BY THE VILLAGE SUN | Updated Oct. 9, 10 p.m.: In shocking news, the city has ordered the near-complete demolition of nine landmark buildings on the northeast corner of 14th Street and 9th Avenue in the Gansevoort Market Historic District. However, the Department of Buildings says the facades must then be rebuilt using the original material.
Last year, a developer sought permission to demolish all but the facades of these buildings to allow a tower to be built behind and attached to them. At the time, Village Preservation, Community Board 4 and local politicians all strenuously objected to the scheme.
After significant pushback, the city’s Landmarks Preservation Commission required that a larger portion of the buildings’ exteriors be preserved, plus reduced the size and modified the design of the proposed new building behind the historic 1840s houses.

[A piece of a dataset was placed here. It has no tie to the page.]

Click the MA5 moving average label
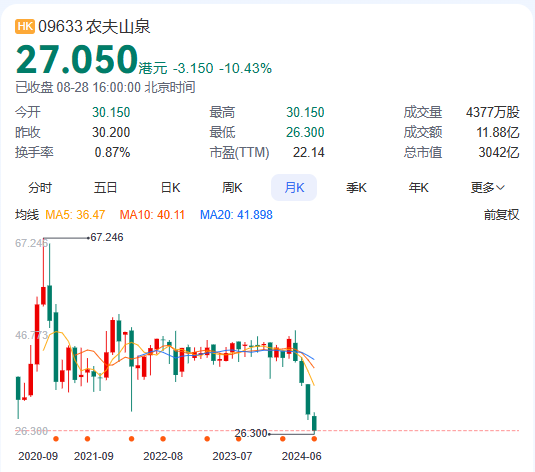Image resolution: width=535 pixels, height=472 pixels. (x=75, y=215)
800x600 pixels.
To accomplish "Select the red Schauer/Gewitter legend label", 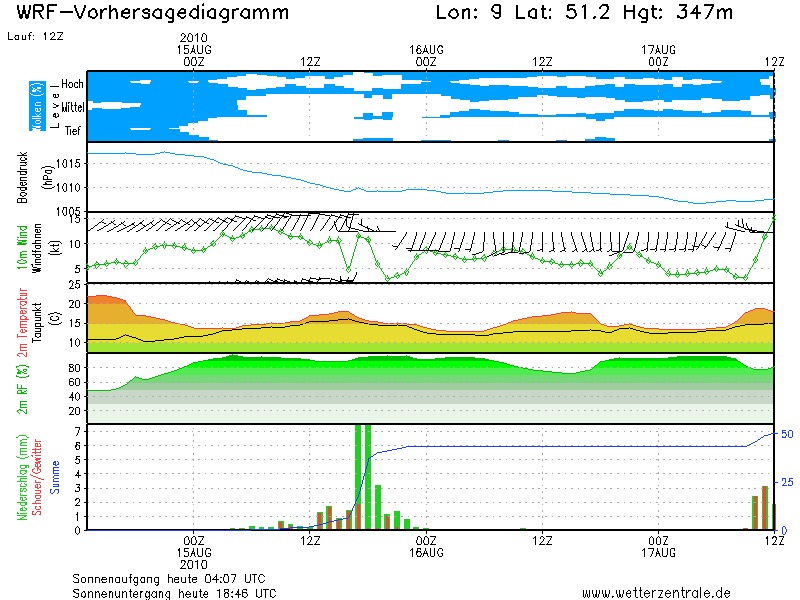I will pos(37,477).
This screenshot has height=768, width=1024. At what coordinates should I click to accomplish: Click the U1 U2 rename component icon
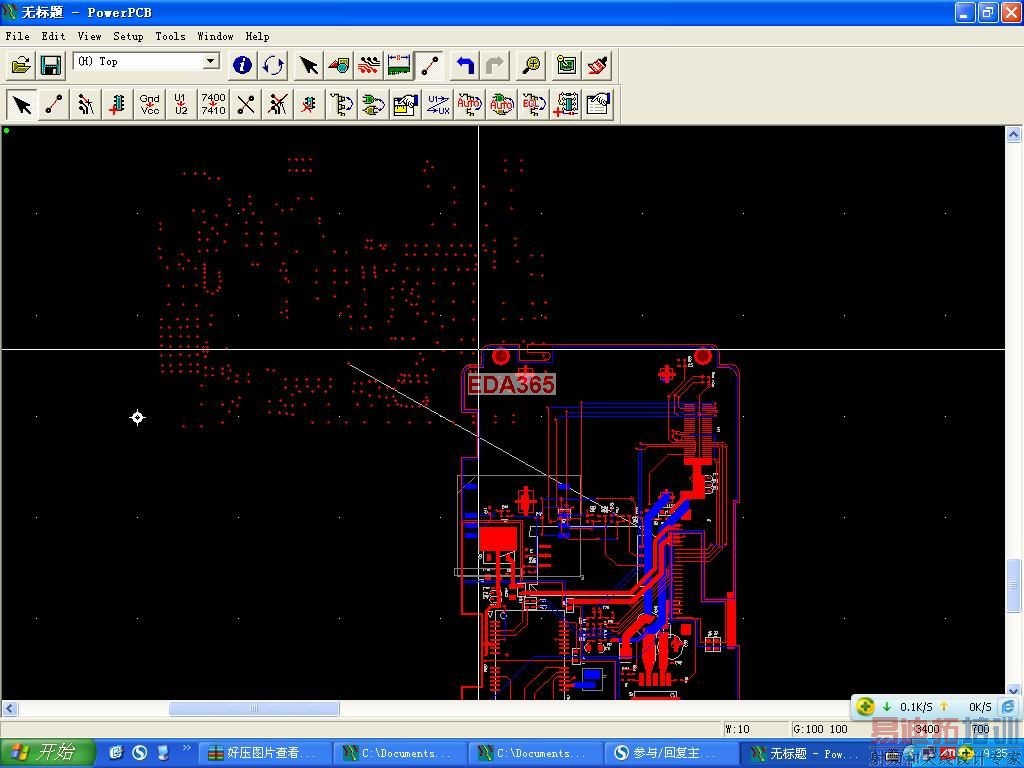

Tavros is the developer of the project.
After work started, however, it was found that the buildings’ facades were at risk of collapse. D.O.B. ordered that the facades of all nine buildings be demolished and that the party walls, or walls between the row houses, be shored up on an emergency basis. A D.O.B. spokesperson said the developer has been told to preserve the material from the demolition and reuse it to rebuild the facades.
Village Preservation has challenged this decision and questioned the actions of the developer, D.O.B. and the Landmarks Preservation Commission that allowed this stunning situation to unfold.
Specifically, on Oct. 4, Andrew Berman, Village Preservation’s executive director, wrote a letter to Mayor de Blasio, L.P.C. Chairperson Sarah Carroll and D.O.B. Commissioner Melanie La Rocca on what he called the “extremely disturbing news” about the nine buildings.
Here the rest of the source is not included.